Jin was elected auxiliary of Shanghai in December 1984 and was ordained the next month, without the approval of the Vatican. He became bishop of Shanghai in 1989 but did not reconcile his status with the Vatican until early in the 21st century, according to information on the diocesan website.

In 1989, he began diversifying the staff at Sheshan Seminary. He invited a Hong Kong Salesian -- now Hong Kong Cardinal Joseph Zen Ze-kiun -- and two American priests -- Jesuit Fr. Edward Malatesta and Maryknoll Fr. Lawrence Flynn -- to teach. Since then, the seminary has had teachers from all over the world.

Maryknoll Fr. Larry Lewis, who has worked with Chinese priests and nuns studying in the United States, recalled Malatesta relaying a conversation he had with Jin on a hot summer night on the roof of a building in the 1980s. Jin was telling Malatesta that he would like to send seminarians abroad to study so that he would have a well-educated faculty.

Lewis said Malatesta warned the bishop that he might lose 50 percent of his students to the lure of being abroad. Jin replied, "Yes, but I will gain 50 percent who will be well-educated."

One priest who taught at the seminary in the early 1990s was Fr. Savio Hon Tai-Fai, now an archbishop and secretary of the Vatican's Congregation for the Evangelization of Peoples.

"I really appreciated his qualities as a man, his very openness, involved in educating the faithful, seminarians, nuns and priests. Every day after lunch, he spent always some time with his priests," Hon wrote in an article published by AsiaNews, the congregation's news agency, after Jin's death.

"Looking back at the history of the diocese in the last 60 years, which was a time of hardships for men and women religious as well as priests, we can say that Bishop Jin tried to do what was good for the church, but even his fellow Jesuits often misunderstood his intentions.
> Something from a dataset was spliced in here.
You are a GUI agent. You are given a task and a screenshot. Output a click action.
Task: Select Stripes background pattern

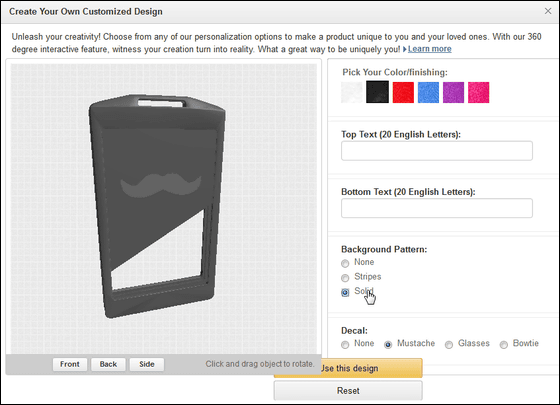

"Yet, he had the courage to ask for forgiveness and seek reconciliation with the Holy Father. In his pastoral letters to the diocese of Shanghai, he often stressed the importance of love, forgiveness and internal purification in the church."

In a statement issued Tuesday, the Vatican Secretariat of State said that, under Jin's guidance, the diocese of Shanghai "developed greatly. His pastoral commitment was impressive, modernizing the diocese in many ways and trying to keep it under the guidance of its pastors, including by relying on the esteem which the civil authorities had for him."

The statement said the bishop dedicated his life to "keeping alive love for Christ and the church while remaining loyal to his country and his culture."

Jin also became a figure at the national level. He persuaded the authorities to allow inclusion of prayer for the pope in the eucharistic prayers during Masses and helped to develop the liturgy in Chinese.

He was named an honorary president of the government-sanctioned Catholic Patriotic Association and the Chinese bishops' conference at the National Congress of Catholic Representatives, held in late 2010.

Though his health had deteriorated since Christmas, his name was among the nine Catholic representatives of the 12th National Committee of the Chinese People's Political Consultative Conference, the top advisory body to the Beijing government.